++++ DATA SHOWN ++++

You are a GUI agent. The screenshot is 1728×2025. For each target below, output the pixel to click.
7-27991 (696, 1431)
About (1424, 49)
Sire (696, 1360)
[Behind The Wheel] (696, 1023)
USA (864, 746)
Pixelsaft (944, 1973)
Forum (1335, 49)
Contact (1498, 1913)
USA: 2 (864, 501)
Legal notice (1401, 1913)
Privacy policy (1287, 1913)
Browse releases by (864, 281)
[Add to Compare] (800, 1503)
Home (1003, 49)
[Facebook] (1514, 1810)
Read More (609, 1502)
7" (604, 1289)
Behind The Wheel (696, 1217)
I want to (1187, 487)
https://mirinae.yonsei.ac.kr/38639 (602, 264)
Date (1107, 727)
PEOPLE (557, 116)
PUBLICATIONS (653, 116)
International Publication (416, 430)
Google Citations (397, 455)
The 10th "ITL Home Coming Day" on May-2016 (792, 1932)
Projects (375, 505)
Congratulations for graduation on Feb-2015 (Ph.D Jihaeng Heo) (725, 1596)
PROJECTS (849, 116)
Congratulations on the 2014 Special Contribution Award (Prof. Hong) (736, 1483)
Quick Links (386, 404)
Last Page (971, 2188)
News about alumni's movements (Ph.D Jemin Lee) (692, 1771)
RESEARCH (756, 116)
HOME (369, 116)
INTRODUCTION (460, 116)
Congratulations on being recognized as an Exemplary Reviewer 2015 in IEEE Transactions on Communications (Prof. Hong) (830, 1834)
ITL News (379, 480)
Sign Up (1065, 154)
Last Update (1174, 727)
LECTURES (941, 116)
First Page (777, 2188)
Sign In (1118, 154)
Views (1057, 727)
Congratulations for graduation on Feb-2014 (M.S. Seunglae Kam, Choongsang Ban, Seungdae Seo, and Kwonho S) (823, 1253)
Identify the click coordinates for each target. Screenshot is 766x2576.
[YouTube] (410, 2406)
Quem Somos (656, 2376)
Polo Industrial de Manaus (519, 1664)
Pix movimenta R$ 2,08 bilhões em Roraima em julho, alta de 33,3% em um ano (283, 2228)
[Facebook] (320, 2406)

++++

**TASK PROMPT**
Of the entries above, transcribe exactly those lines that fall between the line containing "Pixelsaft (944, 1973)" and the line containing "Views (1057, 727)", together with those two lines.

**ANSWER SECTION**
Pixelsaft (944, 1973)
Forum (1335, 49)
Contact (1498, 1913)
USA: 2 (864, 501)
Legal notice (1401, 1913)
Privacy policy (1287, 1913)
Browse releases by (864, 281)
[Add to Compare] (800, 1503)
Home (1003, 49)
[Facebook] (1514, 1810)
Read More (609, 1502)
7" (604, 1289)
Behind The Wheel (696, 1217)
I want to (1187, 487)
https://mirinae.yonsei.ac.kr/38639 (602, 264)
Date (1107, 727)
PEOPLE (557, 116)
PUBLICATIONS (653, 116)
International Publication (416, 430)
Google Citations (397, 455)
The 10th "ITL Home Coming Day" on May-2016 (792, 1932)
Projects (375, 505)
Congratulations for graduation on Feb-2015 (Ph.D Jihaeng Heo) (725, 1596)
PROJECTS (849, 116)
Congratulations on the 2014 Special Contribution Award (Prof. Hong) (736, 1483)
Quick Links (386, 404)
Last Page (971, 2188)
News about alumni's movements (Ph.D Jemin Lee) (692, 1771)
RESEARCH (756, 116)
HOME (369, 116)
INTRODUCTION (460, 116)
Congratulations on being recognized as an Exemplary Reviewer 2015 in IEEE Transactions on Communications (Prof. Hong) (830, 1834)
ITL News (379, 480)
Sign Up (1065, 154)
Last Update (1174, 727)
LECTURES (941, 116)
First Page (777, 2188)
Sign In (1118, 154)
Views (1057, 727)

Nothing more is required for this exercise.